After an awkward dinner at the Beemans', Philip asks Elizabeth why she is giving him the cold shoulder. She tells him that she knows he slept with Irina. Philip apologizes and asks for a second chance, but Elizabeth declines. Philip (as Clark) asks Martha (Alison Wright), Gaad's secretary, about Gaad and the FBI's knowledge of the bombing. Martha volunteers to find out what Gaad knows and later makes copies of secret files that Gaad gave to her, but is briefly interrupted by Chris Amador (Maximiliano Hernández), whom Martha used to briefly date and who asks her out. She declines and brings the files to Philip, citing suspicious foreign nationals that came to the US in the past week, with information on hotels in which they are staying.

Philip and Elizabeth go to the assassin's hotel room, with Philip kicking the door down and pulling a gun on him and Elizabeth entering through the window and doing the same. The assassin backs himself near the bathroom and signals to a bomb placed on the wall behind Philip. The assassin draws his gun and a gunfight ensues. As the assassin is attempting to detonate the bomb, Elizabeth tosses it into the bathroom where the assassin is hiding; he accidentally blows himself up.

An FBI agent shows up for his shift protecting a house accommodating one of the scientists. Before his death, the assassin had placed a bomb inside the FBI agent's walkie-talkie. Soon after, the house blows up, killing the scientist and three agents. After hearing the news on the phone, Gaad swears to his agents that those responsible will pay.

Philip and Elizabeth return home. He tries to apologize to her, but she does not accept it. He then tells her if she does not want to be married to him, The Centre would have no objection. On her return home, Amador watches Martha from his car.

==Production==
===Development===
In February 2013, FX confirmed that the eighth episode of the series would be titled "Mutually Assured Destruction", and that it would be written by Joel Fields and Joe Weisberg, and directed by Bill Johnson. This was Fields' third writing credit, Weisberg's fourth writing credit, Johnson's first directing credit.

==Reception==
===Viewers===
In its original American broadcast, "Mutually Assured Destruction" was seen by an estimated 1.65 million household viewers with a 0.6 in the 18–49 demographics. This means that 0.6 percent of all households with televisions watched the episode. This was a slight decrease in viewership from the previous episode, which was watched by 1.70 million household viewers with a 0.6 in the 18–49 demographics.

===Critical reviews===
"Mutually Assured Destruction" received generally positive reviews from critics. Emily St. James of The A.V. Club gave the episode a "B" grade and wrote, "After a really great string of episodes, 'Mutually Assured Destruction' takes a bit of a step back to set up some storylines that will surely be important in the season to come. Though not a bad episode, it definitely has a sense of marking time for the first time this season."

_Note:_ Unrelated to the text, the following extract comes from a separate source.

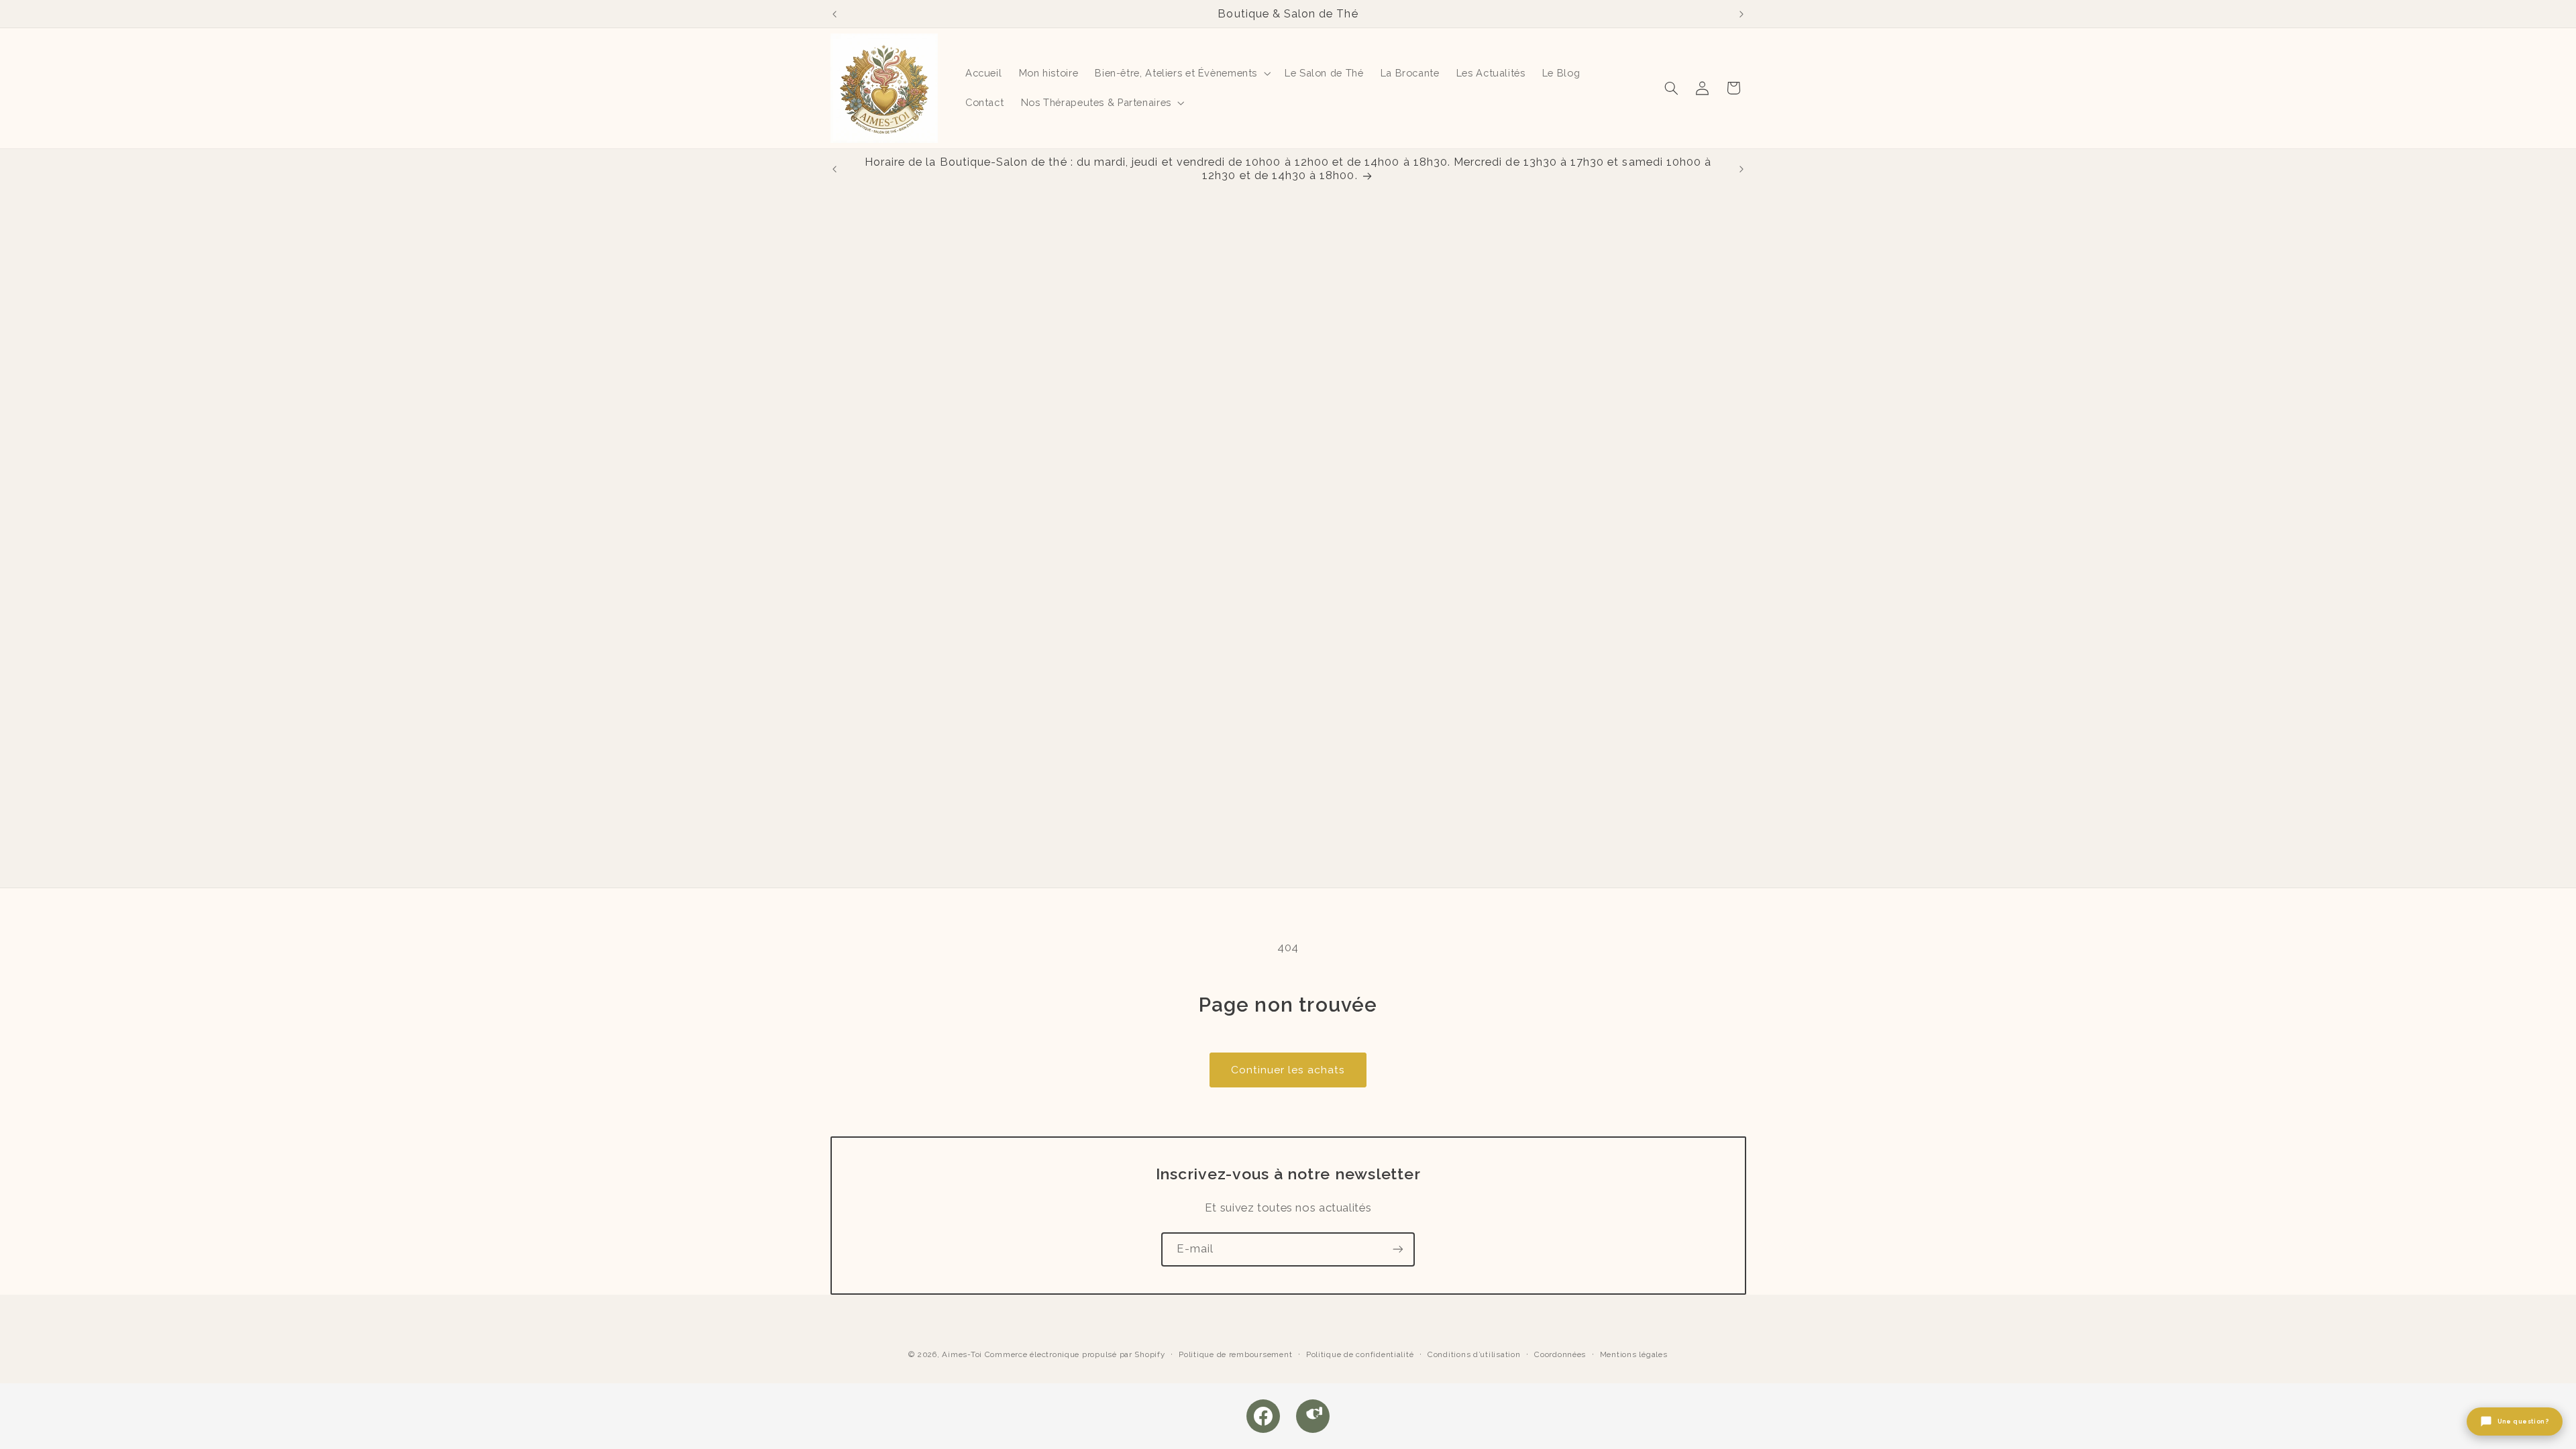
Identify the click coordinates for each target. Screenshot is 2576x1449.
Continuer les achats (1288, 1069)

Alan Sepinwall of HitFix wrote, "'Mutually Assured Destruction' is far from a bad episode of The Americans, but it feels like one that will be better appreciated as part of the whole season rather than as a standalone hour airing in the week between 'Duty and Honor' and whatever's coming next week." Matt Zoller Seitz of Vulture gave the episode a 3 star rating out of 5 and wrote, "A divorce would be painful to watch, yet the aftermath could be fascinating. Divorced couples don't cease being couples; their couplehood just becomes more complex and thorny and painful, especially with kids involved. The Americans makes me miss being married. Which, given how much pain it depicts, is a pretty amazing achievement."

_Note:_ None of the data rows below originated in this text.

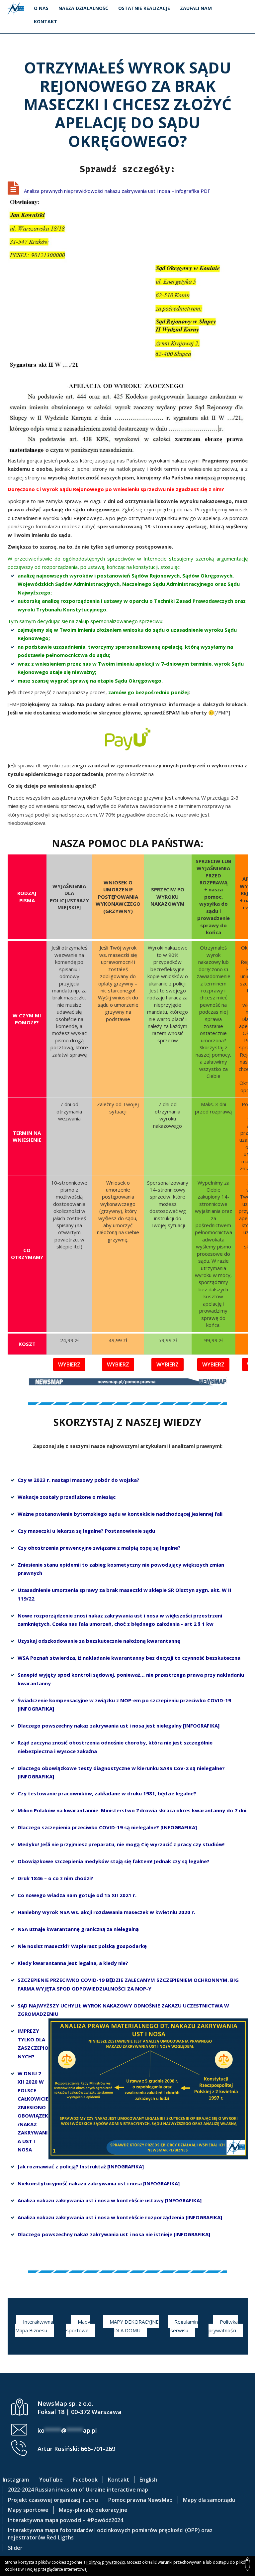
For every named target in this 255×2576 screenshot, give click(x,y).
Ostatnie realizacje (144, 8)
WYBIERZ (69, 1364)
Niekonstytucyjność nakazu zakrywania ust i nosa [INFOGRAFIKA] (99, 2183)
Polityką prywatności (105, 2562)
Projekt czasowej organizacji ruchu (53, 2500)
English (148, 2479)
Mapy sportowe (78, 2326)
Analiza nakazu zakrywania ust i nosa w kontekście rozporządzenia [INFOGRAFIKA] (120, 2217)
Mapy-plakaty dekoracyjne (93, 2509)
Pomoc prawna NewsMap (140, 2500)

Vicky Frost of The Guardian wrote, "It feels rather like we're stuck in a mid-season rut here. Elizabeth and Philip blowing hot and cold non-stop, and sent off on missions that barely connect, the main story arch inching forward too slowly for my liking. Like the on-screen momentum, I fear I'm starting to flag." Carla Day of TV Fanatic gave the episode a 4.4 star rating out of 5 and wrote, "After a string of increasingly intense episodes, 'Mutually Assured Destruction' was rather subdued. While it was enjoyable, it didn't hold my attention as much as previous hours of The Americans. The hunt for the KGB-hired assassin felt more like a procedural investigation, rather than a high-stakes spy chase."